Top of Given information

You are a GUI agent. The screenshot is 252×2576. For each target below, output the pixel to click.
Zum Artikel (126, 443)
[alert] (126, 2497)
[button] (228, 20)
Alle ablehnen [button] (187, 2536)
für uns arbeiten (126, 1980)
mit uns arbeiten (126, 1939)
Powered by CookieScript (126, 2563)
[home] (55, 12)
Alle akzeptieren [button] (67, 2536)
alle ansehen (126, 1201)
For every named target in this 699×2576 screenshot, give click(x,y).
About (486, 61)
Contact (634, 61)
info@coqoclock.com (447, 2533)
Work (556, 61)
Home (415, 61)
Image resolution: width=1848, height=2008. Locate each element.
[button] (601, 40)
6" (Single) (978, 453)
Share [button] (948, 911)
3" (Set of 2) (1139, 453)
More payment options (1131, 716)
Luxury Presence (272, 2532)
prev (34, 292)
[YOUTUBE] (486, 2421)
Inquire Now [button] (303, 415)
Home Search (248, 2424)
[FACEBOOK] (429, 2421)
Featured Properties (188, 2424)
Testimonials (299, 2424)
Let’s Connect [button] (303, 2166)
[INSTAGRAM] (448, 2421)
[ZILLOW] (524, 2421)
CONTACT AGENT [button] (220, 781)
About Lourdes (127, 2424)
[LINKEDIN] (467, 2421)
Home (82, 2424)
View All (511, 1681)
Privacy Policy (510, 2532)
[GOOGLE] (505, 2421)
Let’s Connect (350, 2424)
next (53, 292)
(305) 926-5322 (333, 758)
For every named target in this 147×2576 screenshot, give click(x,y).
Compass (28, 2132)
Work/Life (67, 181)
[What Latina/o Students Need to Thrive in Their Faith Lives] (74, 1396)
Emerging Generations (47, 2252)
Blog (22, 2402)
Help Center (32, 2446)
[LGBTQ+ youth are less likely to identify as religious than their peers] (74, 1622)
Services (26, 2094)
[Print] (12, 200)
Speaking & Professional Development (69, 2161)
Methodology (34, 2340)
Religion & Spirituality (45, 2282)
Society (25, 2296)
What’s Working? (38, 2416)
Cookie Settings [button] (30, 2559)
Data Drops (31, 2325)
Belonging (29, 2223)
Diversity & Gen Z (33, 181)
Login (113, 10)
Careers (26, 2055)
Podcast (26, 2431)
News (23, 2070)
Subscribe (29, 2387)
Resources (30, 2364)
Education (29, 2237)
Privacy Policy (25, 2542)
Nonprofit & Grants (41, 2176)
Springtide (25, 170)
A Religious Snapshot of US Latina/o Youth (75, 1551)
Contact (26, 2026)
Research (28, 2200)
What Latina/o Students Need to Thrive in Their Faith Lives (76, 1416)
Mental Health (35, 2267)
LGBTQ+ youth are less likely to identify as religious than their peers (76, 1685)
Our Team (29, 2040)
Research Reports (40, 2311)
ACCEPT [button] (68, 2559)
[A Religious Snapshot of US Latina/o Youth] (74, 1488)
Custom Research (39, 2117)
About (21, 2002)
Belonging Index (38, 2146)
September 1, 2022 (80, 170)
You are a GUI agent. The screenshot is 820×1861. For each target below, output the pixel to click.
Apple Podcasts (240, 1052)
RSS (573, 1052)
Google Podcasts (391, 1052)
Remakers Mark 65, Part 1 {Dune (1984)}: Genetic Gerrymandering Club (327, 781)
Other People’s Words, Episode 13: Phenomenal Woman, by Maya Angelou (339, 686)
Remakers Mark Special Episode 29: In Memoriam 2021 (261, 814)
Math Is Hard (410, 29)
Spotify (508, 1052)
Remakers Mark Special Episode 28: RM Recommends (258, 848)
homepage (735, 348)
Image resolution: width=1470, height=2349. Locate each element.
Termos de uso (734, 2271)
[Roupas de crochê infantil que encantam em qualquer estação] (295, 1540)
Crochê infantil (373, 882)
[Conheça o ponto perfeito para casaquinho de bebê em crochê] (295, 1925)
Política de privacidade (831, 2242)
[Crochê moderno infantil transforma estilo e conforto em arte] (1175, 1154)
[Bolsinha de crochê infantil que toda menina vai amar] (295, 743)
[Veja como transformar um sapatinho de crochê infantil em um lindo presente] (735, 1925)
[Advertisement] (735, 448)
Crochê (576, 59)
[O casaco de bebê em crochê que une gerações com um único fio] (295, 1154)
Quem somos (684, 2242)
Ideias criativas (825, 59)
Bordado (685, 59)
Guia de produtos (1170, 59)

Bottom of Given information

The task :: Check how many lines in the entries contain "click", and reply with that number alone.

Output for this exercise :: 4